| YOUR TASK |
As soon as the line containing "Task: Tick the Expose DOCKER_HOST checkbox" appears in the material below, start returning lines exactly, and end with the line containing "Task: Click the Edition column header".

++++ INFORMATION PROVIDED

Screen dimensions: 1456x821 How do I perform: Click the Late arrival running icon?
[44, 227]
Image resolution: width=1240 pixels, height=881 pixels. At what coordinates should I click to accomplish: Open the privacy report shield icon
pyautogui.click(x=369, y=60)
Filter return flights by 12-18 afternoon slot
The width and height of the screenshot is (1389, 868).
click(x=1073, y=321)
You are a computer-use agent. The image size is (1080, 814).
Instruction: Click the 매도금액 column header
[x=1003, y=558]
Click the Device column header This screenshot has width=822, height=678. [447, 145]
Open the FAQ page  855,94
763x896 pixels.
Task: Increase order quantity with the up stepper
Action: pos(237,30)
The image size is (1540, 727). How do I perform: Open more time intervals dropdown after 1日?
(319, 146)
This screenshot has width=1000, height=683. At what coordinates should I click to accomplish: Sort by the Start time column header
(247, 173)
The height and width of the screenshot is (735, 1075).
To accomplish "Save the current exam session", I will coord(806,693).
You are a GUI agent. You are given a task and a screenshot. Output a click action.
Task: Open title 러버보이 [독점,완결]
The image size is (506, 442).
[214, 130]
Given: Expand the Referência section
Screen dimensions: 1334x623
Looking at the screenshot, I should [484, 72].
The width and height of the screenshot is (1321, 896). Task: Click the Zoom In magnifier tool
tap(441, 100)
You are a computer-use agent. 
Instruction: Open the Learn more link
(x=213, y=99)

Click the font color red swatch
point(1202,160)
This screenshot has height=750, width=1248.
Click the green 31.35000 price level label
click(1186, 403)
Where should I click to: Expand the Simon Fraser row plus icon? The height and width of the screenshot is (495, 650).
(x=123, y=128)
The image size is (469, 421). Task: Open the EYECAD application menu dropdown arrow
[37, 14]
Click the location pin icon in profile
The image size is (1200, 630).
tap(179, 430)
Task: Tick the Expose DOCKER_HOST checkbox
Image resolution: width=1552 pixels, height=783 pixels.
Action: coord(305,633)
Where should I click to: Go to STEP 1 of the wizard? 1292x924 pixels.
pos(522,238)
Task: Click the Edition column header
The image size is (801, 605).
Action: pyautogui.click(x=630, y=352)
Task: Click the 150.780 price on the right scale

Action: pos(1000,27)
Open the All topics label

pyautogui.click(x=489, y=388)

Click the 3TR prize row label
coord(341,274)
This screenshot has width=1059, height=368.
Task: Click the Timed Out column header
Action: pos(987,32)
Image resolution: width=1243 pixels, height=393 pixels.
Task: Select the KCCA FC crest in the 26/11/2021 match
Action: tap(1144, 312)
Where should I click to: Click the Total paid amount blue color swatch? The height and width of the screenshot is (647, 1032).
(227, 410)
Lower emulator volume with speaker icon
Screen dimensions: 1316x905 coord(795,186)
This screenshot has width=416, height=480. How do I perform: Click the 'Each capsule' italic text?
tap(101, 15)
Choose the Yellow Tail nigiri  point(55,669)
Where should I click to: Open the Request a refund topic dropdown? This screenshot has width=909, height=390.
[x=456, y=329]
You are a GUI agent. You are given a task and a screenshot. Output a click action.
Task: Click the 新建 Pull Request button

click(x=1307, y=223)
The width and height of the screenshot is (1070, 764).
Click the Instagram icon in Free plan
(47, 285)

++++++++

| SOLUTION TO THIS PROBLEM |
Task: Tick the Expose DOCKER_HOST checkbox
Image resolution: width=1552 pixels, height=783 pixels.
Action: coord(305,633)
Where should I click to: Go to STEP 1 of the wizard? 1292x924 pixels.
pos(522,238)
Task: Click the Edition column header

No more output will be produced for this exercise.